Learned non-use of a limb is a learning phenomenon whereby movement is suppressed initially due to adverse reactions and failure of any activity attempted with the affected limb, which then results in the suppression of behavior. Continuation of this response results in persisting tendency and consequently, the individual never learns that the limb may have become potentially useful.[1][2][3] By constraining the less-affected limb there is a change in motivation, which overcomes the learned nonuse of the more-affected limb.[1]

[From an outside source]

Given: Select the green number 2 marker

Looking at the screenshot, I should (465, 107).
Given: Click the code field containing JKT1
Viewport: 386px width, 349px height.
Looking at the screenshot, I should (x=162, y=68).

The principles of constraint-induced movement therapy (CIMT) used in stroke patients are based on the idea of the reversal of learned non-use.[4] CIMT uses constrained movement of the less-affected limb and intensive training of the paretic arm to counter-condition the nonuse of the more-affected arm learned in the acute and early sub-acute periods.[1][5] More recently, clinical versions of CIMT - called "modified constraint induced movement therapy" (mCIT) - have been produced that are administered over a longer time period than CIMT (usually 10 weeks). While offering the same effectiveness and cortical changes as CIMT, these versions are better tolerated, and can be integrated into traditional therapy clinics and reimbursement parameters.[6]

See also

References

  1. 1 2 3 Taub, E., Uswatte, G., & Pidikiti, R. (1999). Constraint-induced movement therapy: A new family of techniques with broad application to physical rehabilitation. Journal of Rehabilitation Research & Development, 36(3), 1–21.]
  2. Kunkel, A., Kopp, B., Muller, G., Villringer, K., Villringer, A., Taub, E., & Flor, H. (1999). Constraint-induced movement therapy for motor recovery in chronic stroke patients. American Academy of Physical Medicine and Rehabilitation, 80, 624–628.
  3. Grotta, J. C., Noser, E. A., Ro, T., Boake, C., Levin, H., Aronowski, J., & Schallert, T. (2004) Constraint-induced movement therapy. Stroke, 35, 2699–2701.
  4. Liepert, J., Miltner, W. H. R., Bauder, H., Sommer, M., Dettmers, C., Taub, E., & Weiller, C. (1998). Motor cortex plasticity during constraint-induced movement therapy in stroke patients. Neuroscience Letters, 250, 5–8.
  5. Schaechter, J. D. (2004). Motor rehabilitation and brain plasticity after hemiparetic stroke. Progress in Neurobiology, 73, 61–72.
  6. Page, S.J., Boe, S., Levine, P., (2013). What are the "ingredients" of modified constraint induced therapy? An evidence-based review, recipe, and recommendations. Restorative Neurology and Neuroscience, 31, 299-309.